Long before Ericsson left England he had thought out the plans for a strange kind of vessel, protected with iron, which would be able to fight and defeat any warship of any size. In 1854, the year in which he perfected the plan for his new type of warship, the navies of all the great nations were composed, in large part, of huge wooden vessels, usually sailing-ships, but a few combining sails and steam. For a number of years the use of iron-plating, or armor, on the sides of battleships had been discussed, and in 1845 R. L. Stevens, an American engineer, actually began the construction of a vessel, or “floating battery,” encased in metal.

To France however, probably belongs the credit for the construction of the first ironclads, consisting of these floating batteries, the Lave, Devastation, and Tonnante, protected by 4.25-inch iron plates, which were used during the Crimean War. The following year France began the construction of four ironclad steam frigates, and England immediately followed, with the construction of a number of similar vessels.

But the warship of John Ericsson in no way resembled the huge ironclads of France or England. With characteristic disregard for precedent he designed a ship which rested so low in the water that only about three feet of its sides would be exposed. The sides and deck were protected by heavy plates of iron, and in the centre of the deck was a circular heavily armored turret which revolved in either direction and contained powerful guns. These vessels, or monitors, as Ericsson named them, were to be propelled by steam. The particular advantages of the type were that so little of the craft showed above the water that it afforded an exceedingly small target to an enemy; that the heavy plating protected it from hostile shot, and the revolving target enabled the crew to fire in any direction without manœuvring the vessel, while such shot as might strike the turret would glance harmlessly from its circular side.

During the Crimean War Ericsson offered the plans for this remarkable vessel to the French Emperor; but they were politely declined as impractical in much the same way in which, some years earlier, the British Admiralty had declined to consider the screw-propeller as little more than an amusing experiment.

When war was declared in 1861 between the Northern States and the Confederate States of the South, Ericsson was fifty-eight years old. In this national calamity in which brother was armed against brother, and the fate of the country seemed hanging by a thread, Ericsson unhesitatingly cast himself with those who sought the preservation of the Union and the abolition of slavery from the United States. Never before had his adopted country needed so vitally his tremendous services. With superb health derived from a normal life of conservative habits, and a brain trained by long years of engineering experiment, Ericsson found himself ready and able to meet the call for his greatest service to the nation.

The United States navy at the beginning of the war was composed entirely of wooden vessels. Early in 1861 the Confederates began the construction of a floating battery heavily armored with iron. For this purpose the old United States frigate Merrimac, which had been burned and sunk in the Norfolk Navy Yard, was raised, and the work of encasing her with armor plates was begun.

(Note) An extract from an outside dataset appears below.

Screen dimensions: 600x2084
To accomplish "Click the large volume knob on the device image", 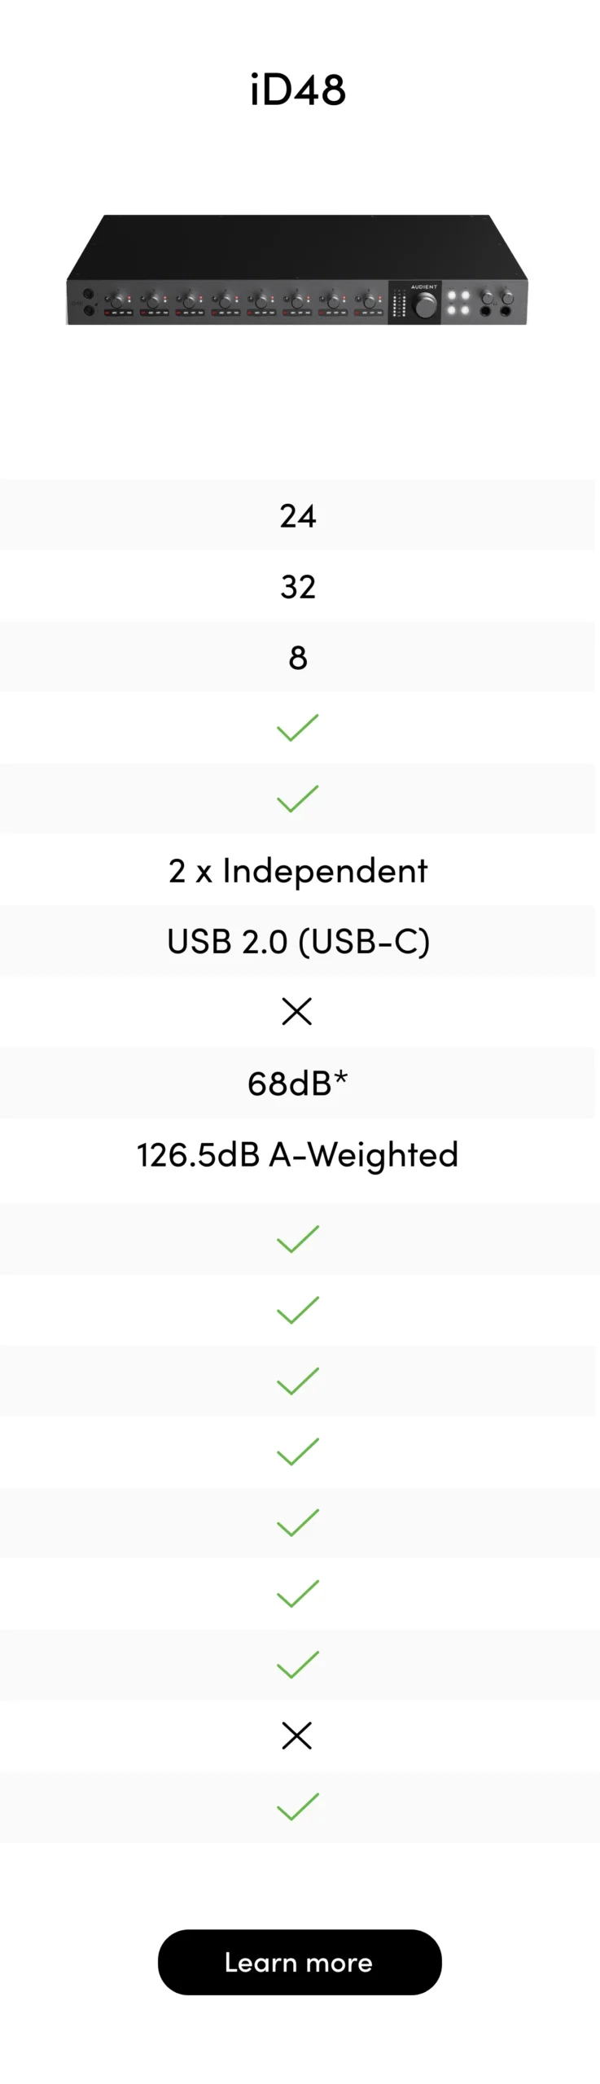I will click(425, 306).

Meanwhile, in the North, Congress had called for proposals for ironclad steam vessels, and less than a month later, Ericsson addressed to President Lincoln a letter in which he offered to submit the plans of a monitor, and described the advantages of its unique design. On September 13, Ericsson went to Washington and personally laid before the Navy Department his plans and received a contract to proceed with the construction of the Monitor.

The keel was laid on October 25, and on January 30, she slid down the ways into the water. A month later she was commissioned. The Monitor was 172 feet in length and displaced 776 tons. In the centre of her low flat deck was the revolving turret, twenty feet in diameter, protected by eight inches of iron-plating. Two heavy guns were mounted in the turret. The vessel was operated entirely by steam-engines, placed well below the water-line, which propelled a screw beneath the overhanging stern.